Here is a block of entries. Write out its lines exactly, from the first through the one containing "Click the circled 六 symbol under date 1.3".
§ §
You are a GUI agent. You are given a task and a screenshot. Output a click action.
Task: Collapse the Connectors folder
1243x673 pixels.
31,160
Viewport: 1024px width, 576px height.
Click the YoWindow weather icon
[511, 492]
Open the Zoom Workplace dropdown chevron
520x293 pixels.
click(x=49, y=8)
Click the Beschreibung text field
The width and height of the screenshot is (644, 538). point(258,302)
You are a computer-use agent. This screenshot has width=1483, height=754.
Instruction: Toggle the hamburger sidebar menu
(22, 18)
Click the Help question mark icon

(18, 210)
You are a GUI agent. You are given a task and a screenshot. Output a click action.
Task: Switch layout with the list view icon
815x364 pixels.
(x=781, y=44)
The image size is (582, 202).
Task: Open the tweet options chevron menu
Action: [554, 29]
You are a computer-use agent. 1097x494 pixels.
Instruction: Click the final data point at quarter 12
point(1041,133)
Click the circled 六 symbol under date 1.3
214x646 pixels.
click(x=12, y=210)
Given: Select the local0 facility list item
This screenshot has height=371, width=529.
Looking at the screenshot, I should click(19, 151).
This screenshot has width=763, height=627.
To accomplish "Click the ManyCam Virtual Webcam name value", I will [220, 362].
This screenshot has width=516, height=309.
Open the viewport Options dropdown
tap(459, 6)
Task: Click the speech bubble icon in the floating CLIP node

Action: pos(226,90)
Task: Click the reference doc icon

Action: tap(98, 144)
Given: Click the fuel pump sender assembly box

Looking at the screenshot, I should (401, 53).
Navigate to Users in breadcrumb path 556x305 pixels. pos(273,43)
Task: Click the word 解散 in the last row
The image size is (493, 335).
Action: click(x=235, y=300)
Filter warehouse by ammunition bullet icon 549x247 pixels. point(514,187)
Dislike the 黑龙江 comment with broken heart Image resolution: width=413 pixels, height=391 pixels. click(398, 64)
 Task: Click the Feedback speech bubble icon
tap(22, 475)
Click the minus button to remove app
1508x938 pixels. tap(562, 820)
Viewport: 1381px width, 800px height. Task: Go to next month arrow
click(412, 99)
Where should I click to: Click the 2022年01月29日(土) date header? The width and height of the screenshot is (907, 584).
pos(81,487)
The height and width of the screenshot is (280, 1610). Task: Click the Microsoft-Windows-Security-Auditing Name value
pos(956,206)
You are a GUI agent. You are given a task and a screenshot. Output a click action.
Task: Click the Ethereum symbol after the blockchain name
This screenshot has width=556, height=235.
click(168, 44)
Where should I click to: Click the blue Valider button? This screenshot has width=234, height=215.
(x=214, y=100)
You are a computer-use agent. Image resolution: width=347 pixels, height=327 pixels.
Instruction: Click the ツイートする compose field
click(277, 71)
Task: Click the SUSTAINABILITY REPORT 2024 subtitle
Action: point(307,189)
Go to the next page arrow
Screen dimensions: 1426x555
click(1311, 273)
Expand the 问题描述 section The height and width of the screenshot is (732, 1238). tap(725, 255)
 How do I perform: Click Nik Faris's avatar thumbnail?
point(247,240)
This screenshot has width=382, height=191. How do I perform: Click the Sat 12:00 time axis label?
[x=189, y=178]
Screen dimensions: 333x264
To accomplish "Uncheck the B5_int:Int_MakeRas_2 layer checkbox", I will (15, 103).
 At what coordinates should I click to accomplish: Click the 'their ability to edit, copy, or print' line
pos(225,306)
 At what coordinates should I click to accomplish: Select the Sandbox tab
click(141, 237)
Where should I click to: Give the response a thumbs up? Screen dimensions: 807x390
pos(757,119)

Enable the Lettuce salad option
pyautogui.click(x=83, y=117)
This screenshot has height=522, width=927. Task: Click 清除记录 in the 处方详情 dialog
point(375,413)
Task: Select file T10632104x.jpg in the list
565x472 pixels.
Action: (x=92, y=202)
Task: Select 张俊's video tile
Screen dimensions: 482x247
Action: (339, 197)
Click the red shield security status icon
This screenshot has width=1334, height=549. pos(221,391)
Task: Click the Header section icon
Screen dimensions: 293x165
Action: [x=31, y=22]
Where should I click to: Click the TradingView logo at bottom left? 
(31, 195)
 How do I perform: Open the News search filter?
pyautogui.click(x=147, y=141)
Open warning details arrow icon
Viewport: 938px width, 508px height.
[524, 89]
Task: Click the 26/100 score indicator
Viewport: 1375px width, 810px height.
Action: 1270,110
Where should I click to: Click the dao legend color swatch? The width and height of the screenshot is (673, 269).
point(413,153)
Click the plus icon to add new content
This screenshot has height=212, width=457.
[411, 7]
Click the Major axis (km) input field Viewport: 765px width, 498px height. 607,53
§ §
• [RESPONSE FOR THIS EXERCISE]
You are a GUI agent. You are given a task and a screenshot. Output a click action.
Task: Collapse the Connectors folder
1243x673 pixels.
31,160
Viewport: 1024px width, 576px height.
Click the YoWindow weather icon
[511, 492]
Open the Zoom Workplace dropdown chevron
520x293 pixels.
click(x=49, y=8)
Click the Beschreibung text field
The width and height of the screenshot is (644, 538). point(258,302)
You are a computer-use agent. This screenshot has width=1483, height=754.
Instruction: Toggle the hamburger sidebar menu
(22, 18)
Click the Help question mark icon

(18, 210)
You are a GUI agent. You are given a task and a screenshot. Output a click action.
Task: Switch layout with the list view icon
815x364 pixels.
(x=781, y=44)
The image size is (582, 202).
Task: Open the tweet options chevron menu
Action: [554, 29]
You are a computer-use agent. 1097x494 pixels.
Instruction: Click the final data point at quarter 12
point(1041,133)
Click the circled 六 symbol under date 1.3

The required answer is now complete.